In his talk about "The Three As: Accountability, Accessibility, Affordability, at the Behavioral Healthcare Leadership Summit, David Buccifero traced the trajectory by which data is being used to improve behavioral health services and outlined how providers could integrate data in their own operations to keep up.

Buccifero, who served for years as a New York State behavioral health official and now serves as an adviser to Foothold Technology, told listeners that the push toward more effective use of data started with federal HIPAA legislation and has since accelerated through the 2008-09 ARRA and HITECH stimulus legislation and the Affordable Care Act. 
With a move away from grants toward managed care organizations (MCOs), Buccifero said that standards of accountability are changing too. "States looked at service volume, expecting providers to serve as many people as possible for the available funds. With MCOs, providers are now expected to be much more efficient in how they serve people," he said.  Simply allocating funds is out, he said.
The shifting use of data reflects increasing competitiveness in the business environment. "It used to be that exec director and compliance officer had to do all of the reporting.  But they don't have the visibility to see where specific program level information is needed. Others in the organization have to step up to provide that."
Increasingly, he continued, "agencies must tell a story and sell themselves using data. People see data in light of the story you tell. You want to be able to tell a good story with good outcomes data."

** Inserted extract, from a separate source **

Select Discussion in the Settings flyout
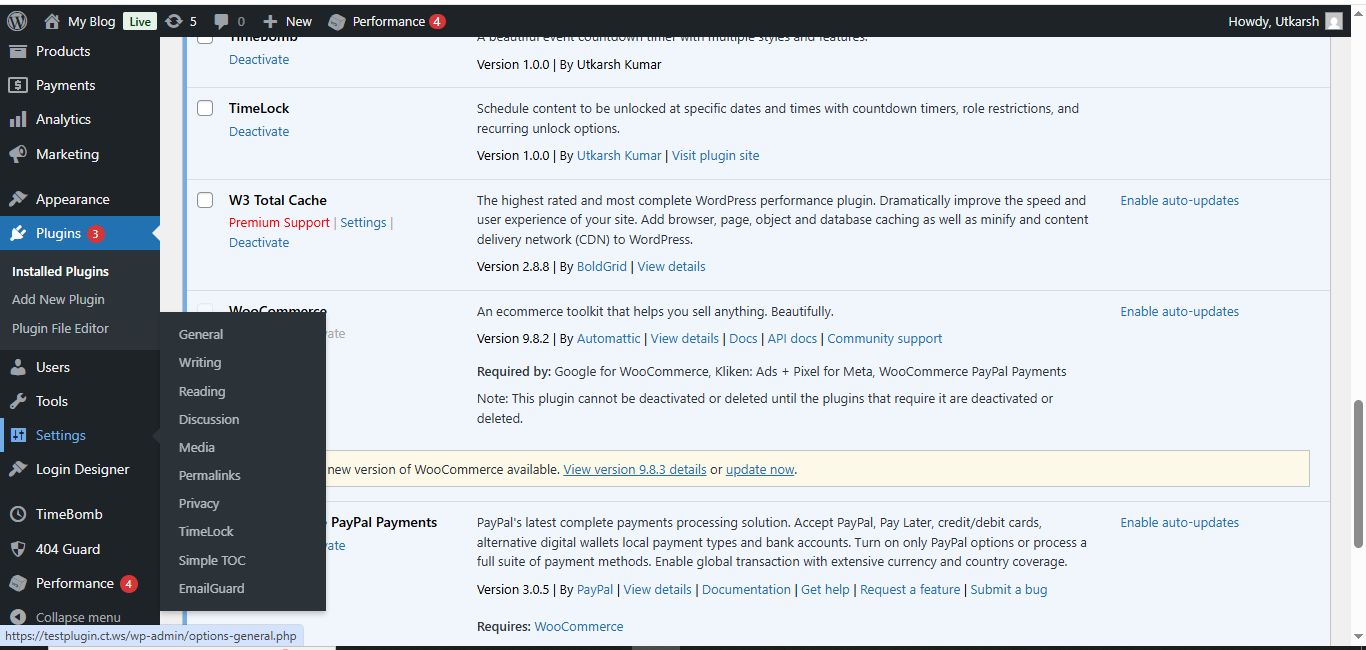Image resolution: width=1366 pixels, height=650 pixels. [208, 419]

The key to having the data you need is accessibility. "You've got to make it easy to put the data into a system, he asserted. "That means easy to enter, easy to retrieve." It also means that the data you decide to keep must be meaningful. "It must hone in on the specialties of your organization."

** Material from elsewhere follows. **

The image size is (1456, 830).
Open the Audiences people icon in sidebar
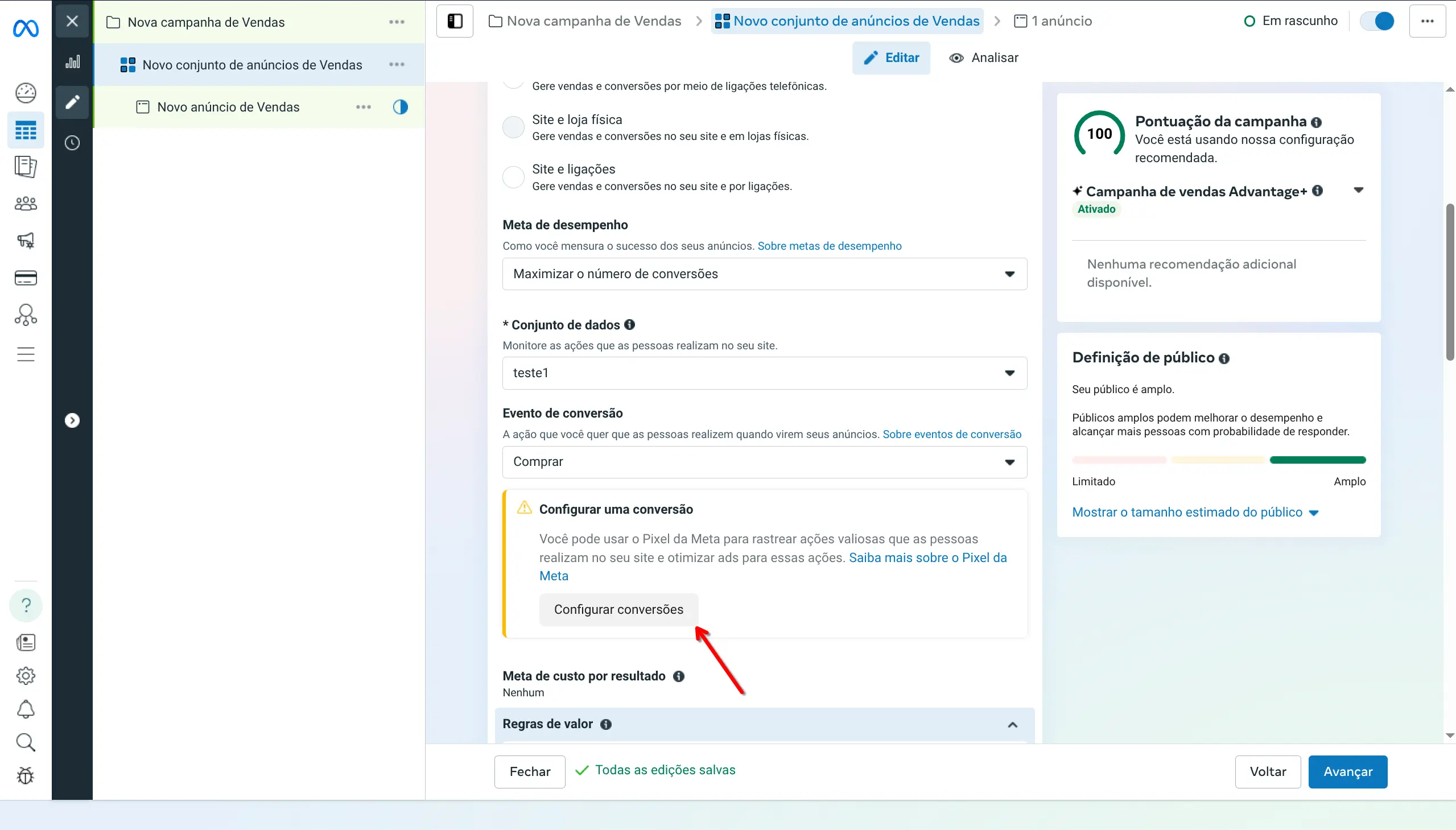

Citing his experience as a local school board member, Buccifero emphasized that when presented to others, data must be meaningful, so the people who review it can decide how to react to it.  And, in New York State, data is expected to be electronic:  By 2015, all behavioral health providers are expected to have a certified electronic health record system (EHR).
Developing a system to capture, store, and retrieve the data you need to strengthen your business is more than an imperative. It's a way of linking people - professionals, staff, consumers, and others - to the objectives of quality care and the goals of your organization.
In time, said Buccifero, "the data that you collect creates an organizational memory, a means of linking information together to get knowledge. You've got to get everybody in the organization to create clinical pathways, to see the wisdom of what works and what doesn't, and to understand why."